* START Document section *

María Sonia Laura González Martínez (born June 28, 1985), better known as Laura G, is a Mexican television presenter and journalist.

Biography
Laura G began her career at age 13, hosting a children's program called Entre Chavos on TV Azteca Monterrey. In Monterrey, she was also a host of the Multimedios shows TvTu and La Hora G. She earned a degree in Communication Sciences from the Monterrey Institute of Technology and Higher Education.

In 2008, she began working at Televisa as a reporter on the program Hoy. In 2009, she became known at the national level as host of the morning news show Primero Noticias and the nighttime show Sabadazo.

In December 2009, Alexis Núñez, producer of Los 10 Primeros, invited her to be part of this program together with the singer and comedian Omar Chaparro.

In 2011 she was involved in a scandal at Primero Noticias, directed by Carlos Loret de Mola, and eventually had to leave the show.

On the program Domingazo, during a 2011 tribute to Mario "Cantinflas" Moreno, she was attacked by a heifer. She initially feared for her physical safety but in the end had no major consequences.

* END Document section *
* START Stored records *

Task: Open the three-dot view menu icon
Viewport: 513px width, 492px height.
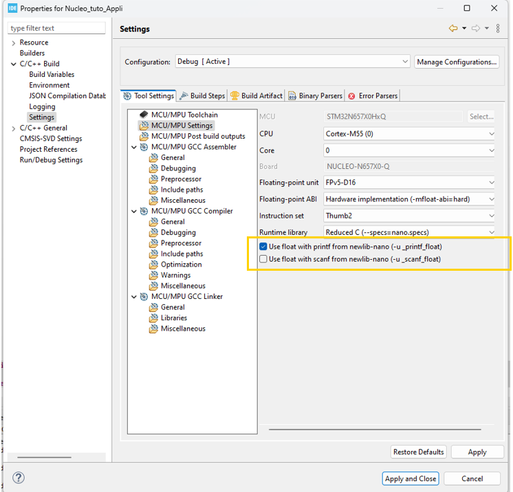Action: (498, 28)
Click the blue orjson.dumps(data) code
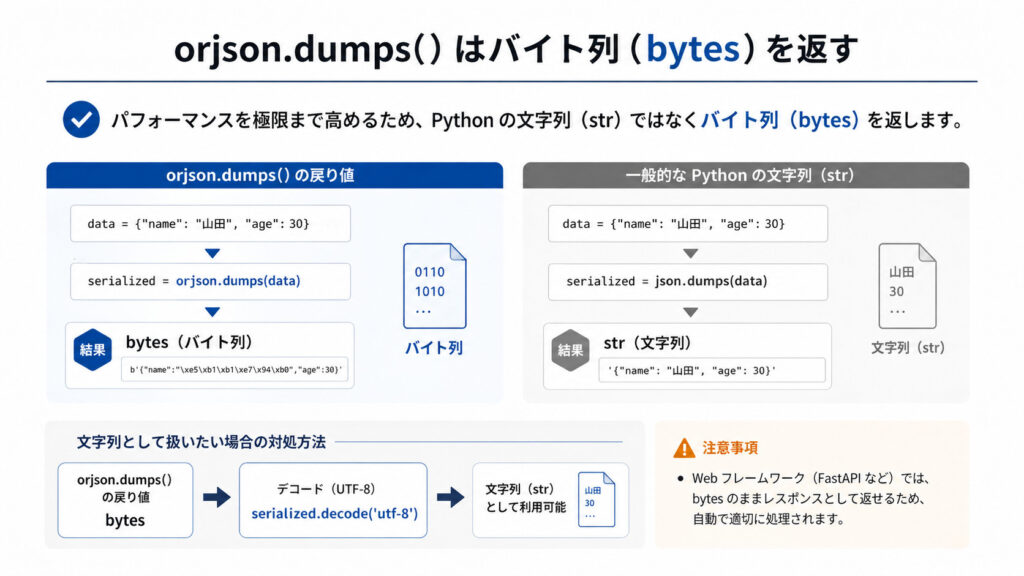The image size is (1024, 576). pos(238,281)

* END Stored records *

» What to work on
Please name the institution where, according to the Laura G biography, she earned her degree in Communication Sciences.

» Output for this exercise
The Monterrey Institute of Technology and Higher Education.